Plasmapheresis is the mainstay for antibody removal from the circulation and has been shown to lead to clinical improvement in lung transplant recipients with pulmonary capillaritis unresponsive to steroids. However, it is usually reserved for severe cases of suspected humoral rejection, given its relatively invasive and cumbersome nature. Intravenous immunoglobulin (IVIG) is one of the most common therapies used to decrease antibody-mediated immunity, with a relatively low adverse effect profile. IVIG causes B-cell apoptosis, reduces B-cell numbers, blocks binding of donor-reactive antibodies, and may inhibit complement activation. The peri-transplant use of IVIG and plasmapheresis at the authors’ institution in presensitized patients led to elimination of antibodies in 6 of 7 patients with class I anti-HLA antibodies and 1 of 3 patients with class II anti-HLA antibodies. As a group, those presensitized patients who received this regimen demonstrated a significant decrease in acute rejection episodes and a trend toward greater freedom from BOS compared with a cohort of presensitized patients who did not receive desensitization therapy. Rituximab, an anti-CD20 monoclonal antibody that causes B-cell depletion, has been proven effective in the treatment of presensitized renal transplant recipients in conjunction with IVIG.6, 118 In a recent study of 61 lung transplant recipients with newly acquired post-transplant donor-specific antibodies, a regimen of IVIG combined with rituximab (44 patients) or administered alone (17 patients) led to clearing of antibodies in 62%. Notably, freedom from BOS and survival were better in the group of patients who cleared their donor-specific antibodies than those with persistent antibodies. Bortezomib, a selective inhibitor of the 26S proteosome that causes plasma cell apoptosis, is a new therapy that appears useful in the reversal of alloantibody-mediated rejection in renal transplant recipients. Its use in lung transplantation has been described in one case report.

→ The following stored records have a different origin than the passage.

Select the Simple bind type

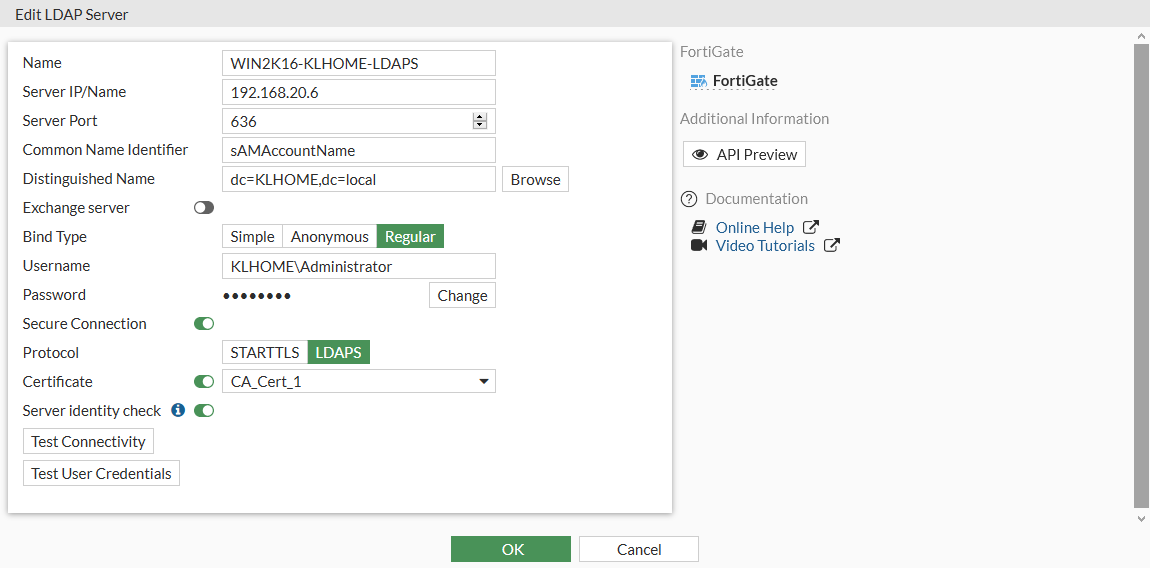tap(252, 237)
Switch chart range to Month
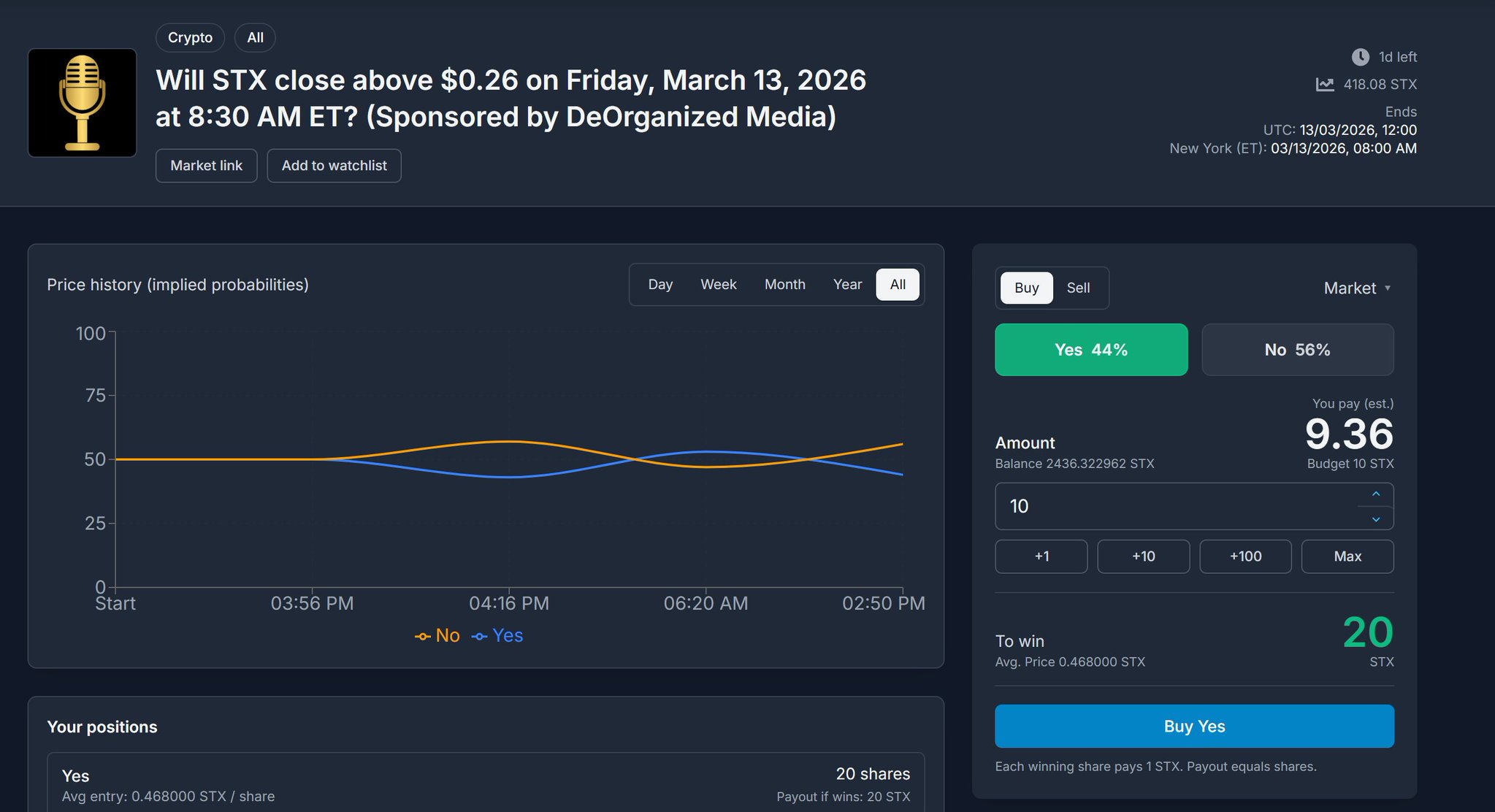Viewport: 1495px width, 812px height. 784,285
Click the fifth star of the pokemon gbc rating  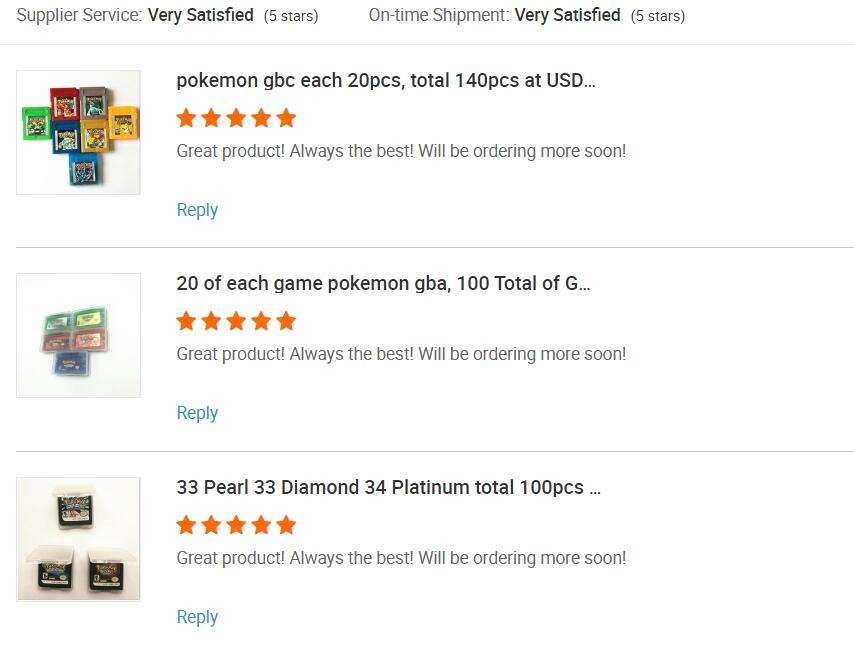tap(286, 118)
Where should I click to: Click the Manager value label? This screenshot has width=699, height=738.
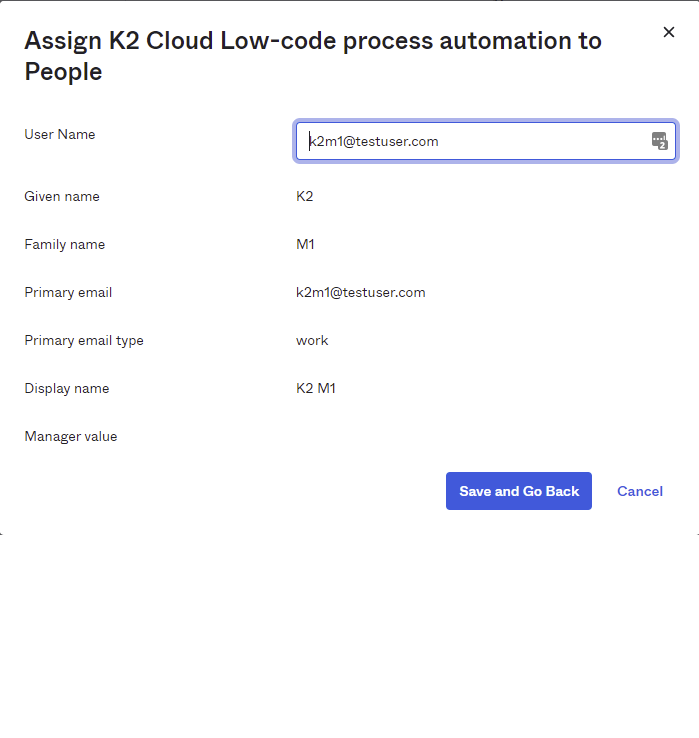coord(71,436)
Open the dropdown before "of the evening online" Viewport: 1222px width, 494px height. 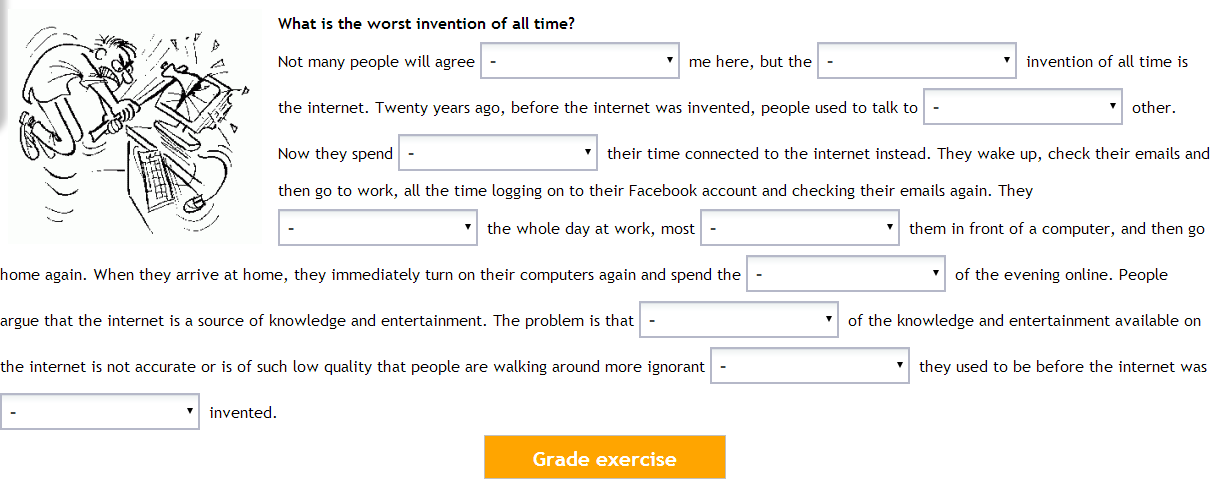846,273
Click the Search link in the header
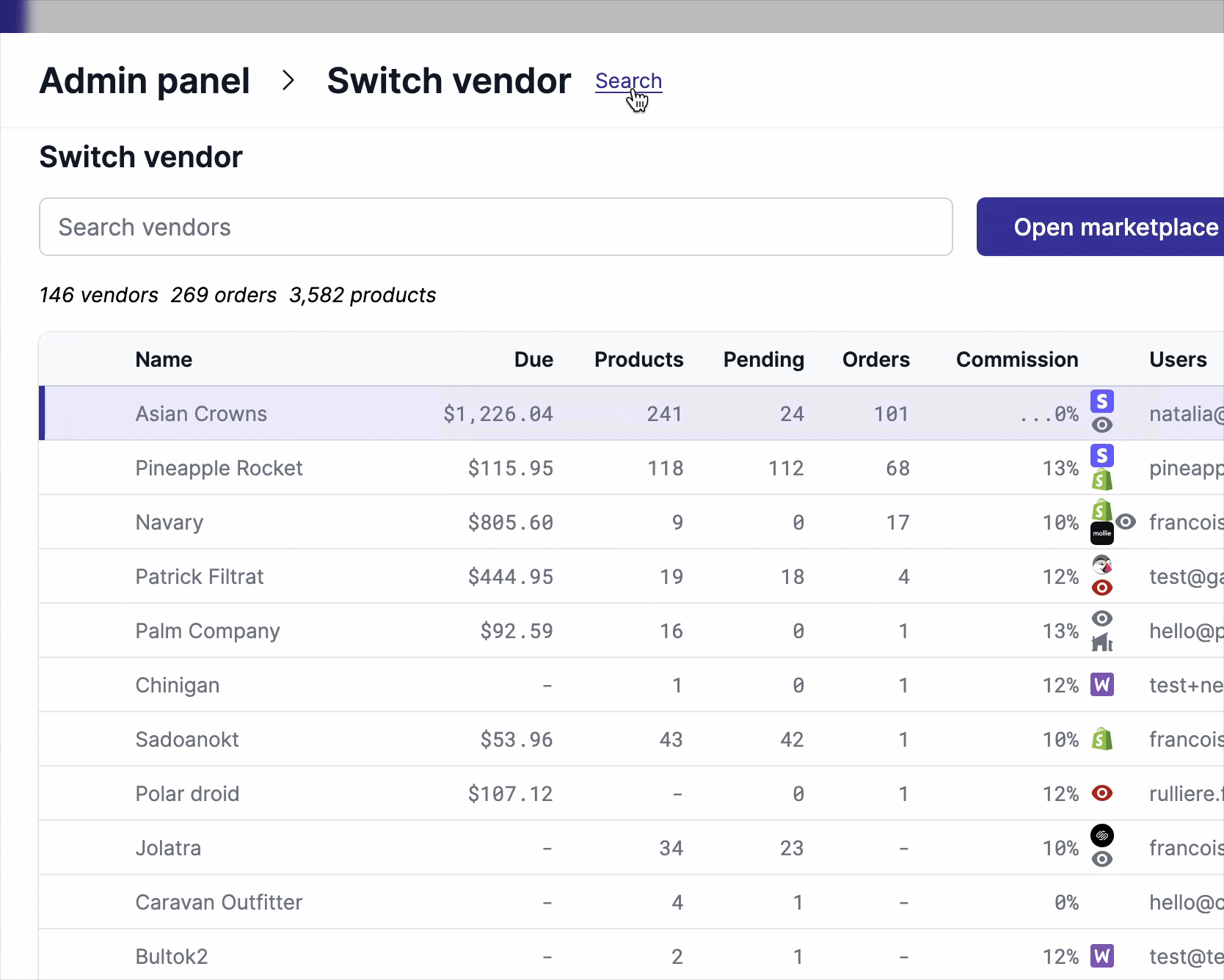1224x980 pixels. point(628,81)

Despite new highly sensitive measures to screen for anti-HLA antibodies and evidence that such antibodies are detrimental to the allograft, optimal monitoring, treatment parameters for humoral rejection, and the benefits of pre-emptive strategies to deplete these antibodies remain uncertain. Further studies are needed to determine whether IVIG, plasmapheresis, rituximab, or bortezomib alter the risk for chronic allograft dysfunction in sensitized patients.

Summary

Acute cellular rejection affects greater than one-third of lung transplant recipients. Alloreactive T-lymphocytes, responding directly or indirectly to donor antigen, constitute the basis of lung allograft rejection, as diagnosed by well-established histopathological criteria that reflect the severity of perivascular or peribronchial inflammation in the lung allograft. Recent evidence supports a more complex immune response to the allograft with involvement of humoral mechanisms, characterized by circulating antibody to donor HLA and specific patterns of lung injury, occurring in parallel with T-cell-based rejection. Emerging evidence further suggests that the interaction between recipient genetics, immunosuppression therapies, and allograft environmental exposures, including pulmonary infection, contributes to high rejection rates after lung transplantation. A greater understanding of the heterogeneous mechanisms of lung rejection is critical to developing effective therapies that target the precise pathophysiology of the disease and ultimately improve long-term lung transplant outcomes.